A customer asked us to do a chart review of patients with hypophosphatasia, an extremely rare metabolic bone disease with a live birth incidence of about one in 100,000. The perinatal variant is rapidly fatal.
A proliferation of protocols
Initially informed consent was required if local regulatory authorities and/or IRBs required it. Then the Premier Research regulatory team advised that consent was needed only for living patients.
The sponsor’s EU regulatory team said they required it for all patients outside North America.
The Canadian Research Ethics Board (REB) stated that they would not require consent from parents of deceased patients, because reminding them of their tragedy would do more harm than good. IRBs at some sites with only deceased patients said it was not a human study, and that the requirements for human studies did not apply. Which way to turn?
Finding the right page – and keeping everyone on it
Ultimately, we ended up trying six different protocols, before agreeing with the sponsor – and regulators – on the right approach.

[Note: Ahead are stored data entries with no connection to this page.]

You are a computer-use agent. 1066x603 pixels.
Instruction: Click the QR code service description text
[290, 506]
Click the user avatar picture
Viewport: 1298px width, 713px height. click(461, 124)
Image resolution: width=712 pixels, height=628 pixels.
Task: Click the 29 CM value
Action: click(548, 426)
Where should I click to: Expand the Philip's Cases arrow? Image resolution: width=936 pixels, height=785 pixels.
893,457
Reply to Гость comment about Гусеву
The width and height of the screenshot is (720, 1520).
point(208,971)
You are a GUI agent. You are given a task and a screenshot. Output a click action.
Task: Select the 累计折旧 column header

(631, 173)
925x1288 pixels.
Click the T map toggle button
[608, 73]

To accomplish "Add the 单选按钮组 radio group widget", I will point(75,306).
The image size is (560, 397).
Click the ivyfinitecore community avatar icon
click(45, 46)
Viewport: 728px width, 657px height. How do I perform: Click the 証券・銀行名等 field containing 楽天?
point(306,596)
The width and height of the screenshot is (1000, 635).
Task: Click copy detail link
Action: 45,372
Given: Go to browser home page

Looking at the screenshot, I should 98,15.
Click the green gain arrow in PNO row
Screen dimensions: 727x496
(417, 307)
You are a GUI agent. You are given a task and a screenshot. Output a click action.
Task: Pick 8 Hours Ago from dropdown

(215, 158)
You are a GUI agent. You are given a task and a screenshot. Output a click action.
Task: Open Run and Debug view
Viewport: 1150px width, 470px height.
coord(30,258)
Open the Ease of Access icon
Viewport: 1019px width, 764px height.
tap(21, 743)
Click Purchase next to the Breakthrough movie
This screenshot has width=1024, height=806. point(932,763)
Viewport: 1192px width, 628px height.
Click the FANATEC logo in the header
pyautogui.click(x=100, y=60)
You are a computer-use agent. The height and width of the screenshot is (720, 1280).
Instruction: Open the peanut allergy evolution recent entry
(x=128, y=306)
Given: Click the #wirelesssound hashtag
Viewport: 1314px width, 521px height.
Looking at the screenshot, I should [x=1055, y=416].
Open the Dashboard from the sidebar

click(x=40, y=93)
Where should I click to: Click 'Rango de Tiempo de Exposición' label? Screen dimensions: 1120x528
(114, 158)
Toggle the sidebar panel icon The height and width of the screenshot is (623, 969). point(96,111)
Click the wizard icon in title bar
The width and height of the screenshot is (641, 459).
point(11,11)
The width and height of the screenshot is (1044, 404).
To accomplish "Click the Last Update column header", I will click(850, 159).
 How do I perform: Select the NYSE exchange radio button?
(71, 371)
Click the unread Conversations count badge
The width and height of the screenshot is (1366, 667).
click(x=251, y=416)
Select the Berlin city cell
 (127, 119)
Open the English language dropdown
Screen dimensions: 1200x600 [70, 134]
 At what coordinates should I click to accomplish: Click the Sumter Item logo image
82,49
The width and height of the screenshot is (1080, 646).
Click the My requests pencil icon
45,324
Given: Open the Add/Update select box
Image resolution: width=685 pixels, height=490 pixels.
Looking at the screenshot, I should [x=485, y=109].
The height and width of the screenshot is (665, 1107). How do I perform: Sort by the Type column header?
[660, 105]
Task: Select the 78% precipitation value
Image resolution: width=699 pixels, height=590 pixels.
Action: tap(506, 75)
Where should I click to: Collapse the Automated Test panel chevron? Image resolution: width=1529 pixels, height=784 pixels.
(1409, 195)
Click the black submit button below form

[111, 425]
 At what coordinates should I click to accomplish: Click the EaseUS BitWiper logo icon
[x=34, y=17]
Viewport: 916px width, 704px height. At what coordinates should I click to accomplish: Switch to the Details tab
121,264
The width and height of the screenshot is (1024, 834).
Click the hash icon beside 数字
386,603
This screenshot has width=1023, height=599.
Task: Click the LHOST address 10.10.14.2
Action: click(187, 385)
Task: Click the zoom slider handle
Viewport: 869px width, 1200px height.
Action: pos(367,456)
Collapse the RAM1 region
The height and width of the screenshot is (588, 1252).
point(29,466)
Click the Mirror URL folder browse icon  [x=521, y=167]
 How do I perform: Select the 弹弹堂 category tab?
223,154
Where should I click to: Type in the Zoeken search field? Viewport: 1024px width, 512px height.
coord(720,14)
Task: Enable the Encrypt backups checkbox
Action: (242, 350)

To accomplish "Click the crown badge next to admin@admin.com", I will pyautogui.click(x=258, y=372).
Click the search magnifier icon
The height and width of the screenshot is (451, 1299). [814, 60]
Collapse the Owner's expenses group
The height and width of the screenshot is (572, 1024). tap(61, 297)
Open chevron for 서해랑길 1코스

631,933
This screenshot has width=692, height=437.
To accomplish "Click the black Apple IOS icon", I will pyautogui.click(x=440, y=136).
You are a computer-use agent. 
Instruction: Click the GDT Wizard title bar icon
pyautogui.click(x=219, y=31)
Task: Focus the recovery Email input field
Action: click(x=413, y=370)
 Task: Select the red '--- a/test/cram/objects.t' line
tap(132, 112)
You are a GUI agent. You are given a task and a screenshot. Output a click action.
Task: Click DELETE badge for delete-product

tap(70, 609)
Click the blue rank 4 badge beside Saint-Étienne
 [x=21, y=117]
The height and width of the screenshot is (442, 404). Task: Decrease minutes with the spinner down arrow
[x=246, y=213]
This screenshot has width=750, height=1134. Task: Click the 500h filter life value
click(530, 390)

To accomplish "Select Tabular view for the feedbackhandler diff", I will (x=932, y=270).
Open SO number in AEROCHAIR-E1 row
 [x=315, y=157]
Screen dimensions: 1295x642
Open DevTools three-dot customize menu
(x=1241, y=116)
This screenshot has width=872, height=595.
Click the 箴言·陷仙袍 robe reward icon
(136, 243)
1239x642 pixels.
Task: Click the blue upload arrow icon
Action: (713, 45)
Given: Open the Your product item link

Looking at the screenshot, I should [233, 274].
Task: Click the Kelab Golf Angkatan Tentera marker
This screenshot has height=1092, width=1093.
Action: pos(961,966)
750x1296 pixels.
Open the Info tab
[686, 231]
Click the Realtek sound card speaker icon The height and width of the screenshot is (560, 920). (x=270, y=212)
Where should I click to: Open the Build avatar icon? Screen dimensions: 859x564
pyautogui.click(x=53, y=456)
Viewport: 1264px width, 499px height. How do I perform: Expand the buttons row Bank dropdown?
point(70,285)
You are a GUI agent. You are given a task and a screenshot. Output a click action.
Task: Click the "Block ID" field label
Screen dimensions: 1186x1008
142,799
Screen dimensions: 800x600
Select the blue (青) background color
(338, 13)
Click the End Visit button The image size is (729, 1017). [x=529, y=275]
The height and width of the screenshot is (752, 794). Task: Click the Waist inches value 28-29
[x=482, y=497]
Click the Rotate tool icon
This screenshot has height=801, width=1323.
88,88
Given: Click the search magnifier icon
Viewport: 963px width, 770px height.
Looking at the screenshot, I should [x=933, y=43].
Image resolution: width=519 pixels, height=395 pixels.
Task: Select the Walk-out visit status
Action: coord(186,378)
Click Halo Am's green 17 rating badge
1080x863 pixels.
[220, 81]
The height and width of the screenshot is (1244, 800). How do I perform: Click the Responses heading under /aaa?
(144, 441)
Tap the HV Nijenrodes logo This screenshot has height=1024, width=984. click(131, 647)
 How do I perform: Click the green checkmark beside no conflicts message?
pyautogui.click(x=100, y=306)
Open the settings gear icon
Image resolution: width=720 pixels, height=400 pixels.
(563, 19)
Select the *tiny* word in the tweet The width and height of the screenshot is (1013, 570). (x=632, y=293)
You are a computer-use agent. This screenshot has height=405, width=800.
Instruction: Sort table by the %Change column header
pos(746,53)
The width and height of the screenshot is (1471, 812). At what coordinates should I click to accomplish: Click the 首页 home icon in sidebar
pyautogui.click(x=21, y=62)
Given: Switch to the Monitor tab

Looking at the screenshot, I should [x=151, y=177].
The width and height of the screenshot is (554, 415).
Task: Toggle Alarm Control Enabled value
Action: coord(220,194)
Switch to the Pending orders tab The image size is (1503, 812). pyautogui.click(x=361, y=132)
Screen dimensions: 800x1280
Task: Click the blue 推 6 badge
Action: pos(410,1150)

We spent 10 months working out the protocols. After that, everything went smoothly. Screening charts and collecting data took seven months, and we delivered the final clinical study report four months later.
There wasn’t any magic to our success. It was a matter of patiently adapting to changes, communicating clearly and frequently with all concerned, and maintaining our focus throughout. It also helped that we had regulatory specialists in each country to handle submissions on their home ground. As a result, we were able to balance the need for unusual flexibility with steadfast adherence to high ethical and scientific standards. It all goes to show: Good problem solvers are good at solving problems that are very different from the norm.